Transcribe the passage on the Eagle rank below, word for word, from "The Eagle service project, however, was" to "of scholarly ability.".

## start PASSAGE TO READ

To me, Eagle is the ultimate. There's a lot of family pressure. I'd be the only one in either family to be Eagle.... They'll hire you if you're an Eagle. One of my friends got an Eagle. He went into the Air Force and now is Squadron Commander. It's a symbol. If you walk up to Joe Doe and he knows you're an Eagle, it brings you respect.

By making Eagle a boy could prove to himself and the world that he was among the elect. He was one of the one percent of all scouts who made it to Eagle. The requirements were stringent. A boy had to earn at least 21 merit badges, have 16 months of troop leadership experience, and have carried out an independent community service project. Yet the boys felt that anyone who put out the effort (regardless of athletic ability or brainpower) could make it to Eagle.

Just as the hallmark of the doctorate is the dissertation, the hallmark of the Eagle rank is planning and carrying out a significant community service project. Advancing to lesser scout ranks also required service. One boy spent six hours washing the windows of a church, for example; another built a spruce box to hold the troop's merit badge pamphlets.

The Eagle service project, however, was different. First, it had to benefit the whole community, not just scouting. Second, the boy could not do it all by himself. He had to get others (usually boys in the troop) to work as volunteers. The Eagle service project is intended to be a demonstration of community leadership ability, much like a dissertation is intended to be a demonstration of scholarly ability.

In the troops we observed, Eagle projects were showpiece efforts. One boy prepared a road map for a volunteer fire department which detailed unnumbered houses, cabins, and trailers on dirt roads. Another repaired 24 church windows. Scoutmasters took pride in the number of Eagles their troop produced each year and the quality of their projects. The University troop scoutmaster was fond of recalling a past Eagle project-landscaping a corner intersection - which had taken over 200 hours of volunteer effort. Both boys and scoutmasters scorned "paper Eagles" - boys who had rushed through their badges or whose service projects amounted to nothing more than temporary clean-up jobs.

## end PASSAGE TO READ
## start DATASET CONTENT

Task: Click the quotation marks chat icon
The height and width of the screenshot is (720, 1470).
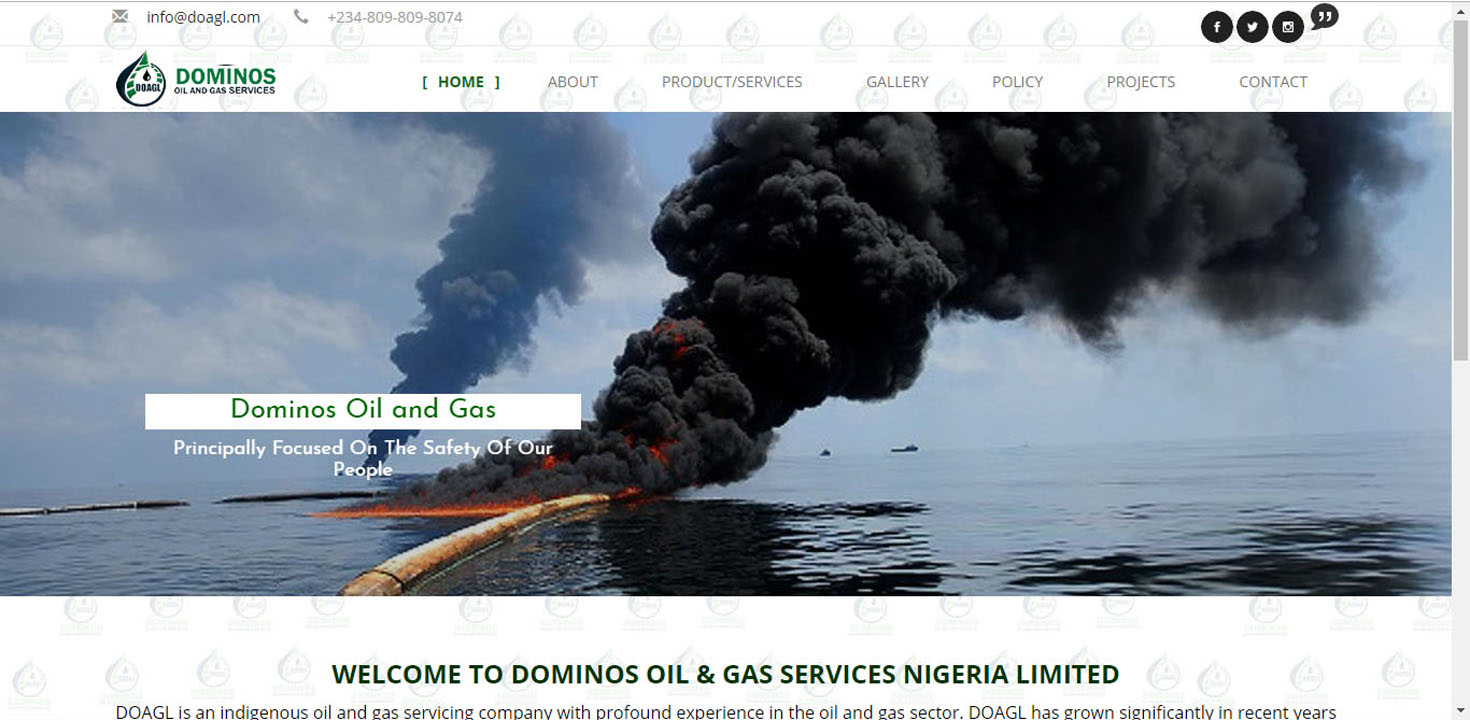Action: (x=1324, y=17)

## end DATASET CONTENT

SOLUTION TO THIS EXERCISE =>
The Eagle service project, however, was different. First, it had to benefit the whole community, not just scouting. Second, the boy could not do it all by himself. He had to get others (usually boys in the troop) to work as volunteers. The Eagle service project is intended to be a demonstration of community leadership ability, much like a dissertation is intended to be a demonstration of scholarly ability.